Nicht einmal Schwab selbst würde leugnen, dass es Quatsch ist, den er postet – aber ziemlich erfolgreicher und je nach Geschmack ziemlich lustiger. Auf mehr als 260.000 Follower bringt es der Account, und mit denen verdient der 25-Jährige genug Geld, um sein Leben und sein BWL-Studium an der Otto Beisheim School of Management in der Nähe von Koblenz zu finanzieren. Es geht Richtung 100.000 Euro, die er im Jahr verdient.
Man sollte sich die Sache also besser noch mal genauer ansehen.

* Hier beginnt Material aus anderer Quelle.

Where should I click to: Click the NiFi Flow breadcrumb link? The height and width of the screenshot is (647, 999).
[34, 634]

Meme-Accounts als Geschäftsmodell
@hedgefonds.henning ist ein sogenannter Meme-Account. Ein Meme ist ein Foto, verbunden mit ein paar Wörtern oder einem Satz, im Idealfall bringt die Kombination den Betrachter zum Lachen. Dass diese Memes unprofessionell aussehen, gehört zu ihrem Stil. Es gibt einen Haufen Meme-Accounts in Deutschland, sie beschäftigen sich mit Politikern, den Eigenheiten des Landes und seiner Bewohner oder auch einfach nur mit Köln. Schwab denkt sich Memes zu BWL-Studenten und den sogenannten Young Professionals aus. Zu denen gehört er schließlich selbst.